Combined 5-HT1A and 5-HT1B receptor agonists for the treatment of L-DOPA-induced dyskinesia.

Appearance of dyskinesia is a common problem of long-term l-DOPA treatment in Parkinson's disease patients and represents a major limitation for the pharmacological management of the motor symptoms in advanced disease stages. We have recently demonstrated that dopamine released from serotonin neurons is responsible for l-DOPA-induced dyskinesia in 6-hydroxydopamine (6-OHDA)-lesioned rats, raising the possibility that blockade of serotonin neuron activity by combination of 5-HT(1A) and 5-HT(1B) agonists could reduce l-DOPA-induced dyskinesia.

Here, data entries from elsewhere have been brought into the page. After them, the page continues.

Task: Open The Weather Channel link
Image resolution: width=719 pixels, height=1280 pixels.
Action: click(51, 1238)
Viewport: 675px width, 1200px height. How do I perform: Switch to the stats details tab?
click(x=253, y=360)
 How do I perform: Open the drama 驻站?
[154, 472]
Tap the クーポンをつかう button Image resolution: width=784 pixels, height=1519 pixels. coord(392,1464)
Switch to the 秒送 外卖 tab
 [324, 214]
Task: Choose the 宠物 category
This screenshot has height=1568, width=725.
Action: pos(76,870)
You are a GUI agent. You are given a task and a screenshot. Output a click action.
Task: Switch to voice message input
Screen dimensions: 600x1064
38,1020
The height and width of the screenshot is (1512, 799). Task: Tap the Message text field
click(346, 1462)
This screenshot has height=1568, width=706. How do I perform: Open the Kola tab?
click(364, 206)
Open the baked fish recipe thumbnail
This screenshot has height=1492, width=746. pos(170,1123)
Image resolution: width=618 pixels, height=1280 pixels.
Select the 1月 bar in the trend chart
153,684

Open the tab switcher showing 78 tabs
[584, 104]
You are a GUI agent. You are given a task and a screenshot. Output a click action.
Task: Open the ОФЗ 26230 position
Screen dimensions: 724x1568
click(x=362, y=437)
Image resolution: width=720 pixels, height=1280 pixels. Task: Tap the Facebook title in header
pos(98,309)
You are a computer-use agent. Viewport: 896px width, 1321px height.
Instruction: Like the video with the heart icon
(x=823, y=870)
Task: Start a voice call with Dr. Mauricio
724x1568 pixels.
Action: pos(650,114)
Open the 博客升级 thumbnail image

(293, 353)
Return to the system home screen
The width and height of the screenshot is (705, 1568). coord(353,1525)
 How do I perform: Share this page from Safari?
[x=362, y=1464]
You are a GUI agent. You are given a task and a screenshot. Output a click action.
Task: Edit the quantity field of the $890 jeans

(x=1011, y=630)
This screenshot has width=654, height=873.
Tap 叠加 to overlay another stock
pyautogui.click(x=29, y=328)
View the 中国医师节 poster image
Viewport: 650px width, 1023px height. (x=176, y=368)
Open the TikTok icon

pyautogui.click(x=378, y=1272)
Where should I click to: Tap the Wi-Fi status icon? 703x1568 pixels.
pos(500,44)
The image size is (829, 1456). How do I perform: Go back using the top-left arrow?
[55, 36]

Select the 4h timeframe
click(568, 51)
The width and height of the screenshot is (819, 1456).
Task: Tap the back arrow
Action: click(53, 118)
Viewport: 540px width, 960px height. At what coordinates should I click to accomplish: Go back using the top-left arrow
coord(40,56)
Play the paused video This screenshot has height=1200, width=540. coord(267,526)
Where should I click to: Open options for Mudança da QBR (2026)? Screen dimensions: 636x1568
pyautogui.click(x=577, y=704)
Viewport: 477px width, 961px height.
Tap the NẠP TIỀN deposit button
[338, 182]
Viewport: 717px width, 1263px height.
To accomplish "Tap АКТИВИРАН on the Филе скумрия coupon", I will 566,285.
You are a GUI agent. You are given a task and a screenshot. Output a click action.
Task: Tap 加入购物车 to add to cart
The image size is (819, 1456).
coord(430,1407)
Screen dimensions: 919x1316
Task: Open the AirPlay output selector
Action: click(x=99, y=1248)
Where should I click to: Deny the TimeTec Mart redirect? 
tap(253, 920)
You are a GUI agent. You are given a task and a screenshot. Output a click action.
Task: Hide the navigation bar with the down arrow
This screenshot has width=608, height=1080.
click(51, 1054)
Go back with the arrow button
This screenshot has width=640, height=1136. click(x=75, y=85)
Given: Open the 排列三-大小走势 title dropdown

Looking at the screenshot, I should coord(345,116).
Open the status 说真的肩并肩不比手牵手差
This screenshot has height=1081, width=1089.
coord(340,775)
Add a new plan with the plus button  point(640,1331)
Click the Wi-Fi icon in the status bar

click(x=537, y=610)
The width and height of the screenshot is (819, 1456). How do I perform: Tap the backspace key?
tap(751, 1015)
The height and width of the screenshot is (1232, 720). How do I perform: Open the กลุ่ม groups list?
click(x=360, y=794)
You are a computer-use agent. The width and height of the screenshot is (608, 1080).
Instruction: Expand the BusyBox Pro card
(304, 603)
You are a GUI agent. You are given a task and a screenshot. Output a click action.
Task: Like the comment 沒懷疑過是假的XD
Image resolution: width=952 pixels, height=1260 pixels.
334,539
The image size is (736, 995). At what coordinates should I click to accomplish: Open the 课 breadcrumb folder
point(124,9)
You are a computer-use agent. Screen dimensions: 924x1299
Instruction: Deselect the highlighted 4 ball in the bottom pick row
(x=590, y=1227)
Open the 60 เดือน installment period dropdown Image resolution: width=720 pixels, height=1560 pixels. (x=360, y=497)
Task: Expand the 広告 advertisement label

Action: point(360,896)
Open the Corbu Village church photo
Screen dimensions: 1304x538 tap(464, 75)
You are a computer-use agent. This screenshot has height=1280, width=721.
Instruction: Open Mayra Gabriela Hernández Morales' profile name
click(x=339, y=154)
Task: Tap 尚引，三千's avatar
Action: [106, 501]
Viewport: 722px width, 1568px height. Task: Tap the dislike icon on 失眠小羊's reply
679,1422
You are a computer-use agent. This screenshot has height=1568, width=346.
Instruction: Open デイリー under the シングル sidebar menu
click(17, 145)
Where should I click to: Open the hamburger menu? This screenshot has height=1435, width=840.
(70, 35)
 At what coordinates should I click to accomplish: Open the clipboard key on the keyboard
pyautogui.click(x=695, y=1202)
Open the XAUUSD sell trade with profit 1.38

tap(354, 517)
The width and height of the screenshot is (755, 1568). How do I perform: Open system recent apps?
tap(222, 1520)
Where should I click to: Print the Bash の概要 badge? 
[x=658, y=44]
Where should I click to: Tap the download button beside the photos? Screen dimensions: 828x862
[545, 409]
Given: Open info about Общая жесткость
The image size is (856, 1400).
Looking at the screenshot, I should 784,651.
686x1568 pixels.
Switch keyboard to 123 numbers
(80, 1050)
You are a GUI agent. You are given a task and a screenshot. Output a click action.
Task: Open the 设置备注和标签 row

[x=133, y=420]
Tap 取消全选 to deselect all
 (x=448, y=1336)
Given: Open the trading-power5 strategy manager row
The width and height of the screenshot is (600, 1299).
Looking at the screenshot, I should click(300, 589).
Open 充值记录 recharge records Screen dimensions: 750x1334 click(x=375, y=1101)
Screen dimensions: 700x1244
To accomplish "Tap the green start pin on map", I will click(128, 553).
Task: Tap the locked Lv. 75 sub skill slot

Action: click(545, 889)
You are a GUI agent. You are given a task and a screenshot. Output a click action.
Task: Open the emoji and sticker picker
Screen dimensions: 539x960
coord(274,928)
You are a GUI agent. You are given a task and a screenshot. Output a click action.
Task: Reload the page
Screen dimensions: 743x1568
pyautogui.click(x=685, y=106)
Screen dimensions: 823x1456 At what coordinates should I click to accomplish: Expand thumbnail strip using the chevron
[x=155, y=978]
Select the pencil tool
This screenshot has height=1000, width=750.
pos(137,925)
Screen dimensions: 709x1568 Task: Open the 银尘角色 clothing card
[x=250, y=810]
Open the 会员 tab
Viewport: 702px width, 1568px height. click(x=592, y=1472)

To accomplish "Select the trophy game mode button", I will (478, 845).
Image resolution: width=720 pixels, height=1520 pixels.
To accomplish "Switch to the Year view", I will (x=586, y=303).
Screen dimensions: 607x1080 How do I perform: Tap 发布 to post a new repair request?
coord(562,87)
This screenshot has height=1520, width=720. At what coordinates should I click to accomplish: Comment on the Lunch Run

In the present study, we have investigated the efficacy of 5-HT(1A) and 5-HT(1B) agonists to counteract l-DOPA-induced dyskinesia in 1-methyl-4-phenyl 1,2,3,6-tetrahydropyridine (MPTP)-treated macaques, the gold standard model of Parkinson's disease. In addition, we have studied the ability of this treatment to prevent development of l-DOPA-induced dyskinesia in 6-OHDA-lesioned rats. The results demonstrate the existence of a potent synergistic effect between 5-HT(1A) and 5-HT(1B) agonists in their ability to dampen l-DOPA-induced dyskinesia in the MPTP-treated macaques. Sub-threshold doses of the drugs, which individually produced no effect, were able to reduce the abnormal involuntary movements by up to 80% when administered in combination, without affecting the anti-parkinsonian properties of l-DOPA. Furthermore, chronic administration of low doses of the 5-HT(1) agonists in combination was able to prevent development of dyskinesia, and reduce the up-regulation of FosB after daily treatment with l-DOPA in the rat 6-OHDA model. Our results support the importance of a clinical investigation of the effect of 5-HT(1A) and 5-HT(1B) agonists, particularly in combination, in dyskinetic l-DOPA-treated Parkinson's disease patients.